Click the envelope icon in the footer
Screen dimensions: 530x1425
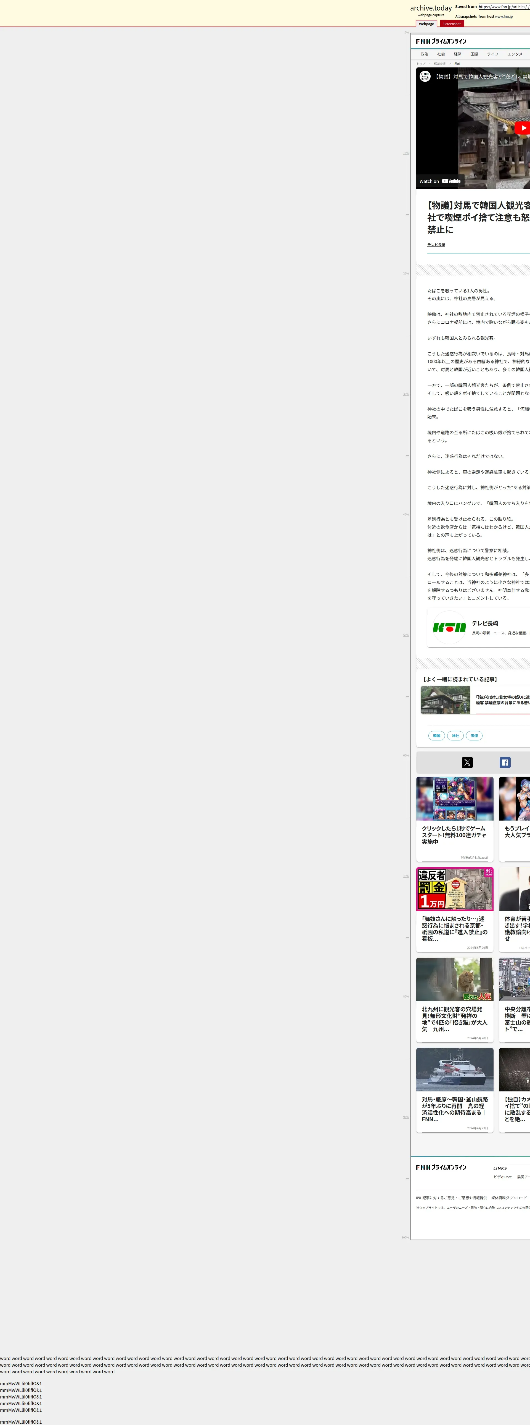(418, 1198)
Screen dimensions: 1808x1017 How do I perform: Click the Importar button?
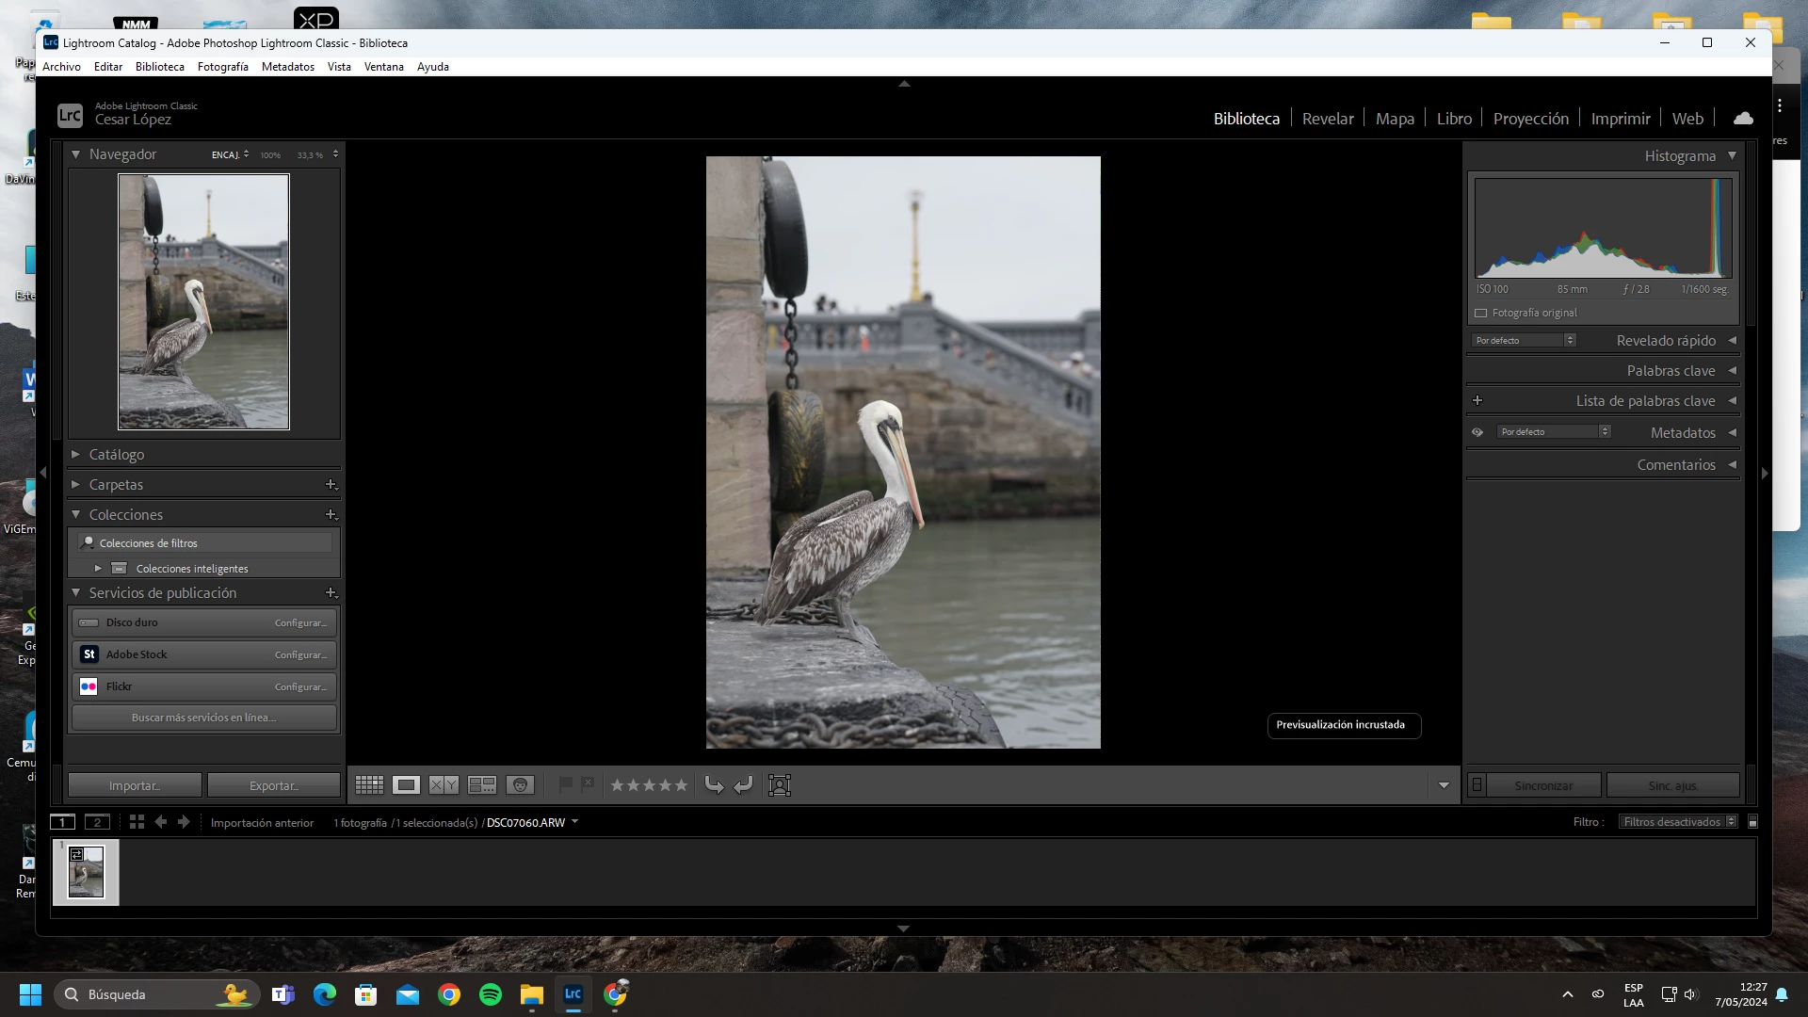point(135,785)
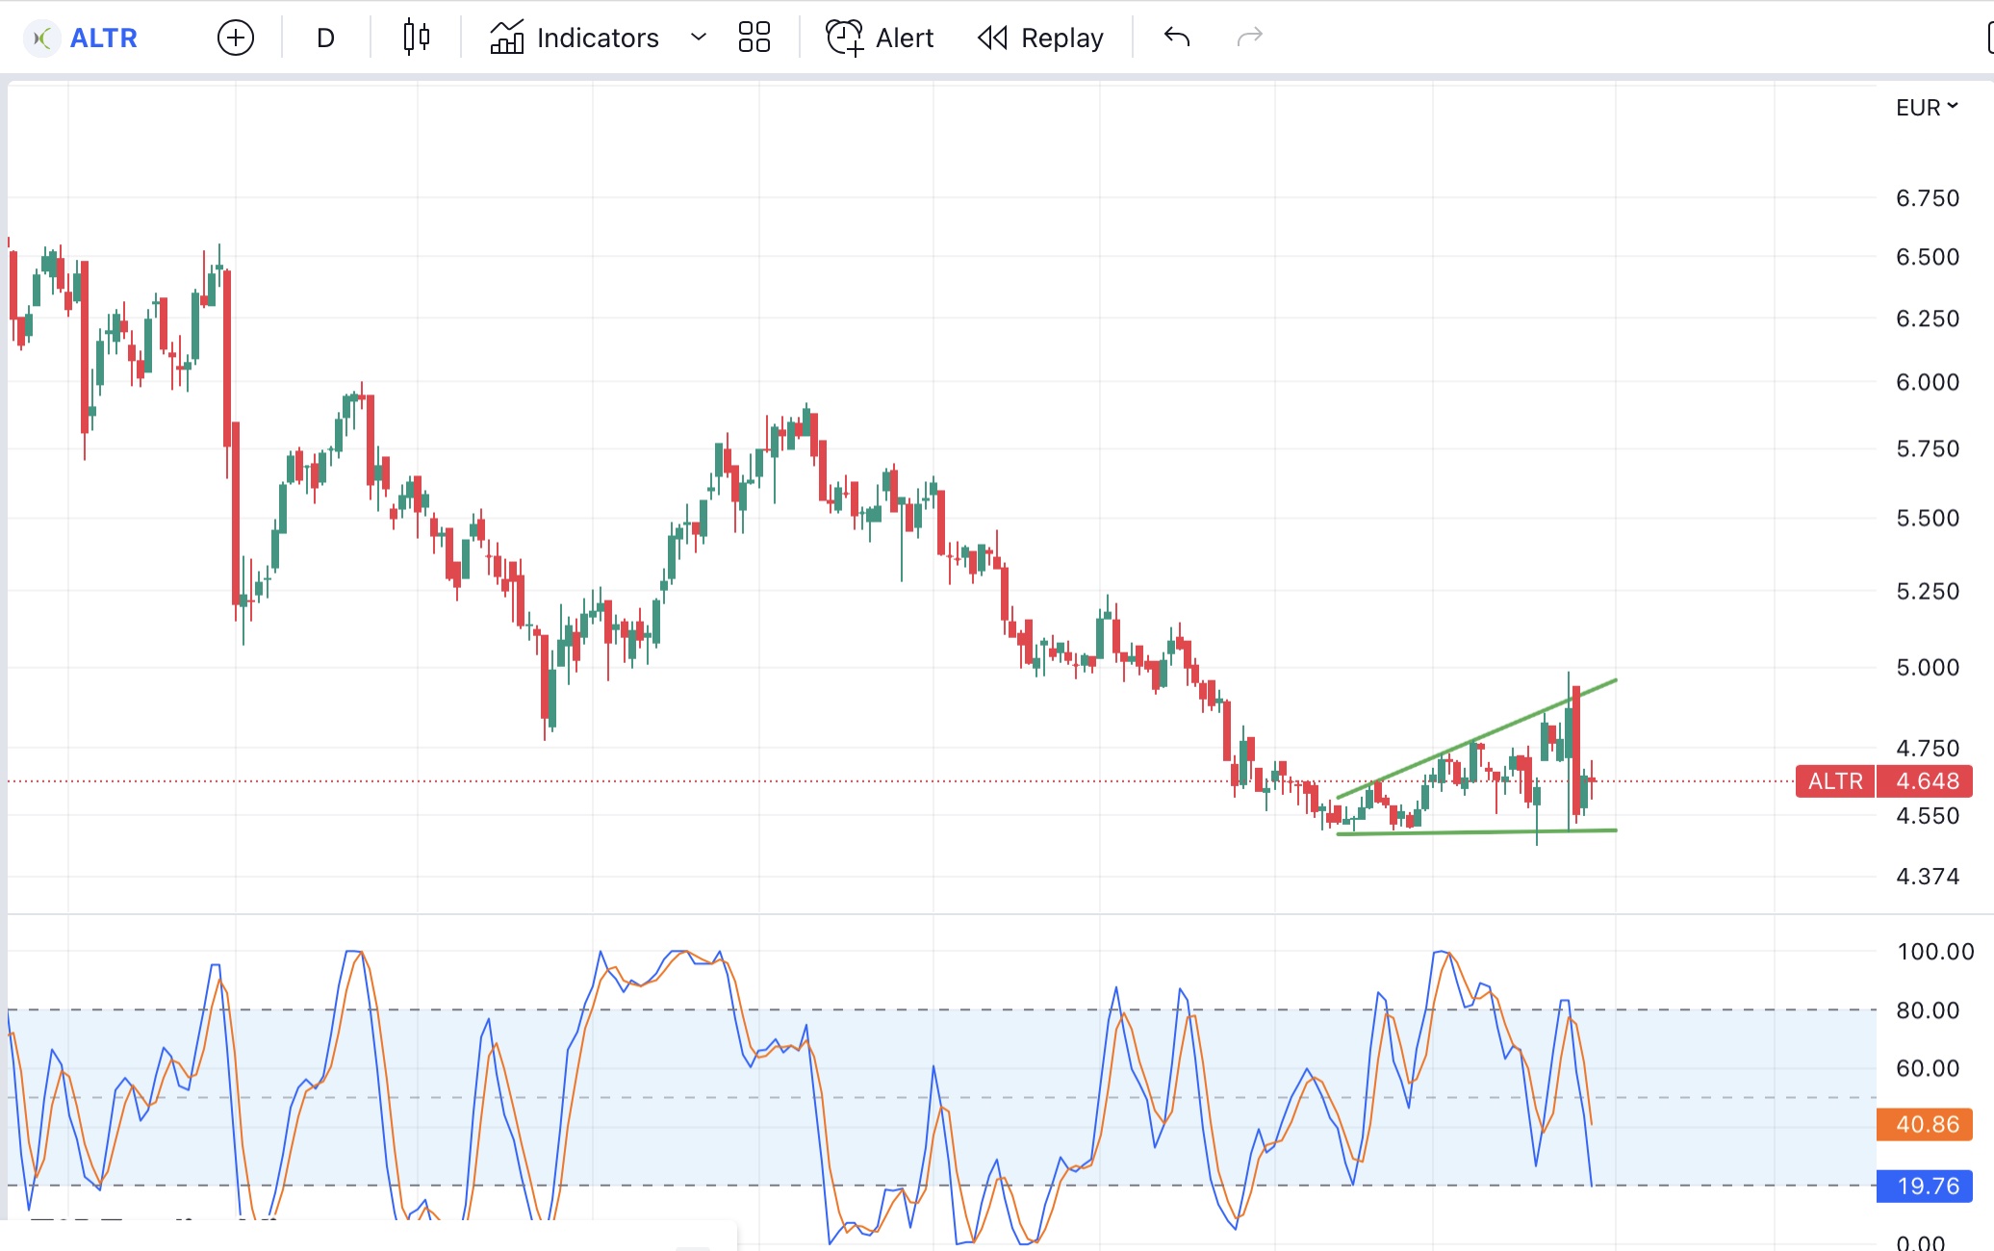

-- TASK BRIEF --
Omit all images when repeating the data above exactly.

-- WRITTEN ANSWER --
Click the envelope icon in the footer
Screen dimensions: 530x1425
(418, 1198)
Screen dimensions: 1808x1017 How do I perform: Click the Importar button?
point(135,785)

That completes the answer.